Rapport sur la règle des noms de l'AEMF

Jusqu'à 56 % des fonds ESG ne déposent pas de plainte à l'approche de la date butoir

La date limite du 21 mai pour la mise en conformité avec les directives de l'ESMA sur la dénomination des fonds est passée, mais une nouvelle étude de Clarity AI révèle que 56 % des fonds ESG pourraient encore ne pas être conformes. De nombreux gestionnaires d'actifs sont exposés sans le savoir à des entreprises qui ne respectent pas les principes de l'OCDE et de l'UNGC, malgré un alignement apparent sur d'autres critères d'exclusion tels que les armes, le tabac et les combustibles fossiles.

Pour les investisseurs institutionnels et les gestionnaires d'actifs, cela représente un risque sérieux en termes de réglementation et de réputation. Les régulateurs nationaux interprétant les règles différemment, les fonds pourraient être signalés pour écoblanchiment, même s'ils ont suivi les solutions standard du marché. Pour protéger vos portefeuilles et votre crédibilité, il est désormais essentiel de comprendre comment évaluer ces violations avec précision.
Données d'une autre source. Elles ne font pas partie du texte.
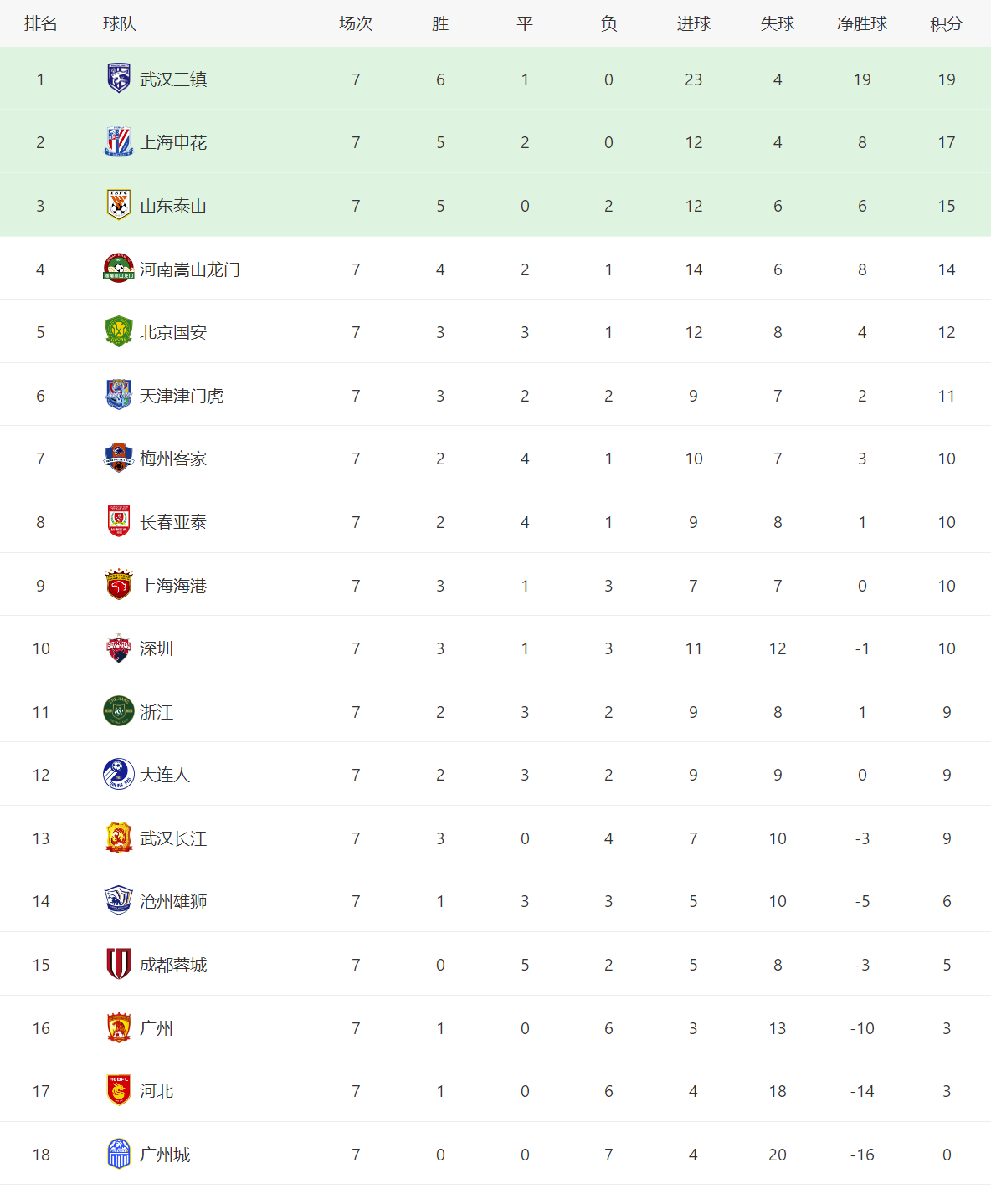This screenshot has height=1204, width=991.
Task: Click the 大连人 team name
Action: tap(165, 775)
Cette note de recherche examine en détail les raisons pour lesquelles la non-conformité persiste et comment les investisseurs peuvent éviter d'être pris au dépourvu.

Télécharger pour découvrir :

  • Pourquoi 56% des ESG pourraient être en infraction avec la Names Rule de l'ESMA.
  • Comment une poignée d'entreprises à forte capitalisation sont responsables de l'exposition généralisée des fonds ESG.
  • Qu'est-ce qui creuse l'écart entre les attentes réglementaires et les hypothèses du marché, en particulier en ce qui concerne les violations des règles de l'OCDE et de la Convention des Nations unies sur les changements climatiques ?
  • Les clarifications politiques encore nécessaires de la part de l'AEMF et de la Commission européenne, et comment leur absence crée un risque de fragmentation à travers l'UE.